Each circuit system block in the chain (except perhaps the energy source itself) has a unique set of constraints that have hampered its commercial viability to date. Low-cost and low-power sensors and microcontrollers have been available for several years; however, ultra-low-power transceivers have only recently become commercially available. However, the laggard in the chain has been energy harvesters.

Existing implementations of power manager modules often use low-performance discrete structures, often including 30 or more components. Such designs have low conversion efficiency and high quiescent current. Both of these deficiencies result in performance losses in the end system. Low conversion efficiency increases the time required to power up the system, which in turn increases the time interval from taking a sensor reading to transmitting that data. High quiescent current limits how low the energy harvesting source can go, because it must first exceed the current level required for its own operation before it can provide any excess power to the output.

New piezoelectric energy harvester

Until now, what has been lacking is a highly integrated, high efficiency DC/DC step-down converter with a low loss full-wave bridge rectifier that can harvest and manage piezoelectric energy from vibration or strain sources. Recently, Linear Technology's new LTC3588-1 piezoelectric energy harvesting power supply has greatly simplified the task of harvesting surplus energy from such sources.

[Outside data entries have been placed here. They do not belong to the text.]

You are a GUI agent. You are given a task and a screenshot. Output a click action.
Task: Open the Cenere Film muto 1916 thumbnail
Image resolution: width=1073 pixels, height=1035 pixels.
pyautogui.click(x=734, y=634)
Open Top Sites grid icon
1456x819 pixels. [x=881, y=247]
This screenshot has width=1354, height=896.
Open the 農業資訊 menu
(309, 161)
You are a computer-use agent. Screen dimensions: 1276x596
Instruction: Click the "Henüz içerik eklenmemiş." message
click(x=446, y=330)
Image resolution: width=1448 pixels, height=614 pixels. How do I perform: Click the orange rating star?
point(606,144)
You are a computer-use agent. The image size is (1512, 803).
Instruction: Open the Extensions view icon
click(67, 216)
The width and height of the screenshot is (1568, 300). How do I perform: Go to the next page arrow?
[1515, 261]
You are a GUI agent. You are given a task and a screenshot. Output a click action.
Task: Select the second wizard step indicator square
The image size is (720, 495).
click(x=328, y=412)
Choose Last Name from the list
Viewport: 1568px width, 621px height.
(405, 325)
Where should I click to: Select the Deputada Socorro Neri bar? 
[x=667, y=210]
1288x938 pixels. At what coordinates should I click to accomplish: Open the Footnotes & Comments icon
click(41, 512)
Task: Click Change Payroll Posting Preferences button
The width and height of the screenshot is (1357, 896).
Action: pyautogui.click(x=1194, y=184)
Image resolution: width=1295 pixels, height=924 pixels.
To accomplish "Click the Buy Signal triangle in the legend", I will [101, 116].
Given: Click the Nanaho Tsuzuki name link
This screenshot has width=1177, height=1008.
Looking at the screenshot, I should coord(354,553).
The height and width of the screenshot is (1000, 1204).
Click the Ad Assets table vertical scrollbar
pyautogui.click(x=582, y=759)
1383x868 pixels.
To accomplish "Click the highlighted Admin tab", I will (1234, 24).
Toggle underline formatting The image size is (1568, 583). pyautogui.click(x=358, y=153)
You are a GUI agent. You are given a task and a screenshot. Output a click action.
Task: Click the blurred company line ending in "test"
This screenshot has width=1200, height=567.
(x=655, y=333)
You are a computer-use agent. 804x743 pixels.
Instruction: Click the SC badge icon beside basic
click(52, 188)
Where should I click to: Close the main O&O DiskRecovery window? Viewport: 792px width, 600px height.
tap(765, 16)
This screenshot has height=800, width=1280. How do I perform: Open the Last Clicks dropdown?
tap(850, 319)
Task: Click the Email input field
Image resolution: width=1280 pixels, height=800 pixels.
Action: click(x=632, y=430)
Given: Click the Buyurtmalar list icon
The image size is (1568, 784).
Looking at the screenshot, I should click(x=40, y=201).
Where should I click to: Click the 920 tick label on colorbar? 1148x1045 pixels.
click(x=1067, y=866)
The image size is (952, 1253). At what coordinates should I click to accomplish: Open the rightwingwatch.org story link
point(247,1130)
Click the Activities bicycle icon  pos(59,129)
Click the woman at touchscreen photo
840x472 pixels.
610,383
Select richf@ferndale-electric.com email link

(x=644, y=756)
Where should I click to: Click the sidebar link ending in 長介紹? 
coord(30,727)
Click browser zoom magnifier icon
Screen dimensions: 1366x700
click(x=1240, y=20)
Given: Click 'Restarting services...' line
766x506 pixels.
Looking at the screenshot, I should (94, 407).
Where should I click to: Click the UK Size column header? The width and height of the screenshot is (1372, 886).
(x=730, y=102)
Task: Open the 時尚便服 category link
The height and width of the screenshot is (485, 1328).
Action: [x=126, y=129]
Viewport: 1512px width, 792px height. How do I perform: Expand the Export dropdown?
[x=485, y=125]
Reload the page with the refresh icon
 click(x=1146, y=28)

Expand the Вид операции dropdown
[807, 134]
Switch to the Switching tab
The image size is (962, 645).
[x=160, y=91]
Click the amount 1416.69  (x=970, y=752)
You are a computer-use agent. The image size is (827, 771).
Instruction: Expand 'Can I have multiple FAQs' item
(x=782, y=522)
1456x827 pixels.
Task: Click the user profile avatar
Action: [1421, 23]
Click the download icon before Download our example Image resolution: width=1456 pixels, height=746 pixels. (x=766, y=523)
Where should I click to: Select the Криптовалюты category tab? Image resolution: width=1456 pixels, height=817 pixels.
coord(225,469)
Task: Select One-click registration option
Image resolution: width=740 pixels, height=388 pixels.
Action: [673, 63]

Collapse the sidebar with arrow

Figure 2: The LTC3588-1 circuit converts a vibration or strain source into an electric current.

The circuit shown in Figure 2 uses a small piezoelectric transducer to convert mechanical vibrations into an AC voltage supply to feed the internal bridge rectifier of the LTC3588-1. It can harvest small vibration energy sources and generate system power without using traditional battery power.

The LTC3588-1 is an ultralow quiescent current power supply designed for energy harvesting and/or low current step-down applications. The device connects directly to a piezoelectric source or AC source, corrects the voltage waveform and stores the harvested energy on an external capacitor, bleeds off any excess power through an internal shunt regulator and maintains a regulated output voltage with the help of a nanopower high efficiency step-down regulator.

The LTC3588-1's internal full-wave bridge rectifier is accessible via two differential inputs, PZ1 and PZ2, which rectify the AC input. The rectified output is then stored on a capacitor at the VIN pin and can be used as an energy reservoir for the buck converter. The low-loss bridge rectifier has a total voltage drop of about 400mV and a typical piezoelectric generation current of about 10μA. The bridge is capable of delivering up to 50mA. When there is sufficient voltage at the VIN pin, the buck converter is enabled to produce a regulated output.

The buck regulator uses a hysteretic voltage algorithm to control the output through internal feedback from the VOUT sense pin. The buck converter charges an output capacitor through an inductor to a value slightly above the regulation point. It accomplishes this task by ramping the inductor current up to 260mA with an internal PMOS switch and then ramping the inductor current down to zero with an internal NMOS switch, effectively delivering energy to the output capacitor. Its hysteretic method of providing a regulated output reduces losses caused by FET switching and maintains an output under light load conditions. The buck converter provides a minimum average load current of 100mA while it is switching.

Conclusion

Designing efficient energy harvesting systems such as the one shown in Figure 1 has been difficult due to a global shortage of people with expertise in analog switch-mode power supply design. However, this is about to change with the introduction of the LTC3588-1, a piezoelectric energy harvesting power supply with an integrated low-loss full-wave bridge rectifier. This revolutionary device is able to extract energy from virtually any source of mechanical vibration or strain. In addition, its comprehensive feature set and ease of design greatly simplify the difficult power conversion design in the energy harvesting chain. This is good news for system designers because these "useful vibrations" can be used to power their energy harvesting systems without having to struggle with traditional configuration challenges.